Pixel coordinate grounding data >>
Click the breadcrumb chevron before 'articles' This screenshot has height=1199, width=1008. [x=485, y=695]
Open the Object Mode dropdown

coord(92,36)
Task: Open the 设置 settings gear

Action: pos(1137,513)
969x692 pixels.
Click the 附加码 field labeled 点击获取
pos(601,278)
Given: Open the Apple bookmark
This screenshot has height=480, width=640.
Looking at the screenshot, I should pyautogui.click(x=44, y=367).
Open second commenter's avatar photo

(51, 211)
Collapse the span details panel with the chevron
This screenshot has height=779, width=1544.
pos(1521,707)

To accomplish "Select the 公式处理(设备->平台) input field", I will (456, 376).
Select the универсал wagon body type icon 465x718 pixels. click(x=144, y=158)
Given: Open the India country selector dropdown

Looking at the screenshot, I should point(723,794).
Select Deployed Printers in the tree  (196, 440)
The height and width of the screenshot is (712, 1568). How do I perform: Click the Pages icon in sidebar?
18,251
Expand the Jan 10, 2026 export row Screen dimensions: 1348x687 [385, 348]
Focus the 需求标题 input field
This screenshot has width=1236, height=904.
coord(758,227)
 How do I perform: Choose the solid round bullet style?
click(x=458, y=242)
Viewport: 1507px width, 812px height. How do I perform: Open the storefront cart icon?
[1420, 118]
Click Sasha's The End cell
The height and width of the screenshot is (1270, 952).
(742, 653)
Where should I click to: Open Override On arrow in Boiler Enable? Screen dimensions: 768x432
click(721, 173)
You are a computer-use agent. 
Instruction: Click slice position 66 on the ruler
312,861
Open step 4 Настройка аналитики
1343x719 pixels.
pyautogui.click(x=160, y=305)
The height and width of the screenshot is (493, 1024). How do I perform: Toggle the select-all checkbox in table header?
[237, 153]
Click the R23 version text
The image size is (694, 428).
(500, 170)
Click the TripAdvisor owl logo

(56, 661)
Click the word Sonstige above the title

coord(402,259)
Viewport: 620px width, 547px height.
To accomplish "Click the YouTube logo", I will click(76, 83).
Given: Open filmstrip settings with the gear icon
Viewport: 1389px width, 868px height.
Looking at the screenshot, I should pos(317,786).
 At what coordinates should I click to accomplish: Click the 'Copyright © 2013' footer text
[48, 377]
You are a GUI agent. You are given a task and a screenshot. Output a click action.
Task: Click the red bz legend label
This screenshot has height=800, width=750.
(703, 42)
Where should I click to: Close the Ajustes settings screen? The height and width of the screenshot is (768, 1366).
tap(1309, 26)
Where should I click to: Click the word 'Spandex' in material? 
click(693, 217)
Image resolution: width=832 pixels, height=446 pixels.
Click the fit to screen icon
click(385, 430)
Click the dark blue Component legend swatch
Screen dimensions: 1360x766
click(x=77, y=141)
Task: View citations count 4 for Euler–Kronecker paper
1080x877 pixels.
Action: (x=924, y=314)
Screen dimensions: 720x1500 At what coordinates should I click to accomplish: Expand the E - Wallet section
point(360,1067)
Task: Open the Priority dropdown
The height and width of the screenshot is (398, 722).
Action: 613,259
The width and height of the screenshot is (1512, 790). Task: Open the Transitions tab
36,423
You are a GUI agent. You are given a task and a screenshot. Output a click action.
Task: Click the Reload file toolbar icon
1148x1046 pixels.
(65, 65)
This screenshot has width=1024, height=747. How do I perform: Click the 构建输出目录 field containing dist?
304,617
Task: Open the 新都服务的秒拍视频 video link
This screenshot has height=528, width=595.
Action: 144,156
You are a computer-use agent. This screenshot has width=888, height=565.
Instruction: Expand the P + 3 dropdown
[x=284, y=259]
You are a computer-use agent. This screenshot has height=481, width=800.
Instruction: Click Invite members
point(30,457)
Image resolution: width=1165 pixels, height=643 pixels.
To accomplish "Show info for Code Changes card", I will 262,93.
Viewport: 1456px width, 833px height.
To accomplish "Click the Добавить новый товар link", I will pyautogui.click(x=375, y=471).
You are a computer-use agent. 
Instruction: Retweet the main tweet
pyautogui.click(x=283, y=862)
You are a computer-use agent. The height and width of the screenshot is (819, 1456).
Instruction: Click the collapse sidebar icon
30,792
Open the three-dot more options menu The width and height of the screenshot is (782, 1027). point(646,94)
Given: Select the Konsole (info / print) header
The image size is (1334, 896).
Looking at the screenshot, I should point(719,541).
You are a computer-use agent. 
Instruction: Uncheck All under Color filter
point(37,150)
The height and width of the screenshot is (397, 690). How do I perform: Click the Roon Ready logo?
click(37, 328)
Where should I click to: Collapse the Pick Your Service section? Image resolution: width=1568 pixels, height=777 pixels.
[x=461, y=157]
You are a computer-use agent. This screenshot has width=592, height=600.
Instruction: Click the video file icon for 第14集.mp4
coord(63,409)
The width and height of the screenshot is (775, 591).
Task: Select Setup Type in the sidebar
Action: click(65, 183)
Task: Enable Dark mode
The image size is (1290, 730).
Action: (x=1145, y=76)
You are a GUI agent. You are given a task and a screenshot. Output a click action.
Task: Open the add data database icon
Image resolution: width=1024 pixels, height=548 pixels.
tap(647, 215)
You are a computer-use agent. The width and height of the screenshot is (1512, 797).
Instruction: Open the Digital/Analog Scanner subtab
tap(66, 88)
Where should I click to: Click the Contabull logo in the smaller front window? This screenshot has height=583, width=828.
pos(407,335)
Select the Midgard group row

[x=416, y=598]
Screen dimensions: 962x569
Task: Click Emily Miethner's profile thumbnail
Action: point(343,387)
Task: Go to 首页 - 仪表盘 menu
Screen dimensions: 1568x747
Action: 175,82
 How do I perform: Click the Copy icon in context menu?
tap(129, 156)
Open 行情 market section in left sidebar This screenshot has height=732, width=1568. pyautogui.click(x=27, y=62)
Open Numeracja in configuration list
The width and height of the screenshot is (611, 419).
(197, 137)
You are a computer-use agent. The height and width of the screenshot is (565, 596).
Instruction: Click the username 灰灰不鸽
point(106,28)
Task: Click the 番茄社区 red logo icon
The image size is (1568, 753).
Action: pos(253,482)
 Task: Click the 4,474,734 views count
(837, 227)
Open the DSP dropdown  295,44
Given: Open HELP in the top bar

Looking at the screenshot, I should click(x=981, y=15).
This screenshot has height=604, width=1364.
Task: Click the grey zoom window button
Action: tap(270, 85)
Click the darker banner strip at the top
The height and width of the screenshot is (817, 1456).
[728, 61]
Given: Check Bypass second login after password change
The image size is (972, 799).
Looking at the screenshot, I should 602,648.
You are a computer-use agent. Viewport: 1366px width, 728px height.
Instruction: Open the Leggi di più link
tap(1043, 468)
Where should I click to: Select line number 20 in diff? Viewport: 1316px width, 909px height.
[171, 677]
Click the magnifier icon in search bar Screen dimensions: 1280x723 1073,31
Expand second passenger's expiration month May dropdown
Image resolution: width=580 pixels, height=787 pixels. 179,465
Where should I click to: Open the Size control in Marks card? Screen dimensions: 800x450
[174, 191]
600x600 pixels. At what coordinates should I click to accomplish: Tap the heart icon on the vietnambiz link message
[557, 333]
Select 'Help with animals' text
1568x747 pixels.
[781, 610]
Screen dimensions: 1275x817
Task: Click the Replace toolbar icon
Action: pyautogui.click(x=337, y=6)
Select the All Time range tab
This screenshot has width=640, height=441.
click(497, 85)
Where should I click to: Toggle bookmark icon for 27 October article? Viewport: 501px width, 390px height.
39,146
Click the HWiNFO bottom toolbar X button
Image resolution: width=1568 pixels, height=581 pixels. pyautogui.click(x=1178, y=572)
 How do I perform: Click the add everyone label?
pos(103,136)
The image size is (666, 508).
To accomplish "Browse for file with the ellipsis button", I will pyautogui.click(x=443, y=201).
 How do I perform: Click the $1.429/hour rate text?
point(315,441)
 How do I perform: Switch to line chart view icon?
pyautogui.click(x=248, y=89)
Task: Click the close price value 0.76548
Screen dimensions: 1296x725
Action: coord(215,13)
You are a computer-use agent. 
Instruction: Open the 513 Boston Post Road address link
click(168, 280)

TASK REQUIREMENTS >> Only the lines above from the one with "Where should I click to: Toggle" through the one with "The image size is (666, 508)." should be duplicated, character for character.

OUTPUT >>
Where should I click to: Toggle bookmark icon for 27 October article? Viewport: 501px width, 390px height.
39,146
Click the HWiNFO bottom toolbar X button
Image resolution: width=1568 pixels, height=581 pixels. pyautogui.click(x=1178, y=572)
 How do I perform: Click the add everyone label?
pos(103,136)
The image size is (666, 508).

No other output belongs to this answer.